In my recent memoir writing class, one student wrote about her troubled brother, and kept censoring herself. She wanted others to love him as much as she does, despite his intrusive troubles, so avoided detailing his shames and humiliations. Such shackles on your brain will cramp its expression on every subject, not just the matter at hand. It is important to find a method of writing the whole truth in a way that will not threaten your emotional well-being.
Family secrets are shackles, so are moments of intense intimacy, and degradation. Though these memories can be painful to the writer, the reader is likely to sail right through them – think of all the books you have read which portray such things, or popular movies which show people in the most naked intimacy or despair. The discomfort lies not in the reader, but in the writer.
Devise a method of securing your first draft; perhaps it is handwritten and then locked in a drawer, or stored on a secured file on your computer, or on a separate disk. Perhaps it is recorded.

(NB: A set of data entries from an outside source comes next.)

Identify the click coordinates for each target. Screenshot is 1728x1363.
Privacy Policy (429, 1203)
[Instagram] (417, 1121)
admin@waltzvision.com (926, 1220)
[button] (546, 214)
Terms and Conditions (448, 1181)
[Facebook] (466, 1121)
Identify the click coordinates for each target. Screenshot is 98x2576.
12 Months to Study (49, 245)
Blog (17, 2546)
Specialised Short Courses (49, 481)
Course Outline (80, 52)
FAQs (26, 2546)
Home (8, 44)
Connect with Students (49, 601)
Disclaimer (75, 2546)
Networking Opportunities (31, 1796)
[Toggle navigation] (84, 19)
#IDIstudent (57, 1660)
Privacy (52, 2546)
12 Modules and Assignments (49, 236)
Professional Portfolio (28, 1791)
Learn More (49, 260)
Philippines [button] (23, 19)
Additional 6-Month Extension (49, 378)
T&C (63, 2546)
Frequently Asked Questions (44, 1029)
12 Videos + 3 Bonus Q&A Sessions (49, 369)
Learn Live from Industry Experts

The real business of writing begins at revision, and this can go on for a long time. The first draft is written so you can discover what you really mean to say. As you move past the first draft, you will find a graceful way to unveil the soft spots.
It is hard to write the truth. Anne Lamott suggests tackling difficult projects piece by piece (or “Bird by Bird,” the title of her book on writing). You don’t need to write everything at once. You are in complete control of your first draft. Write at your own pace.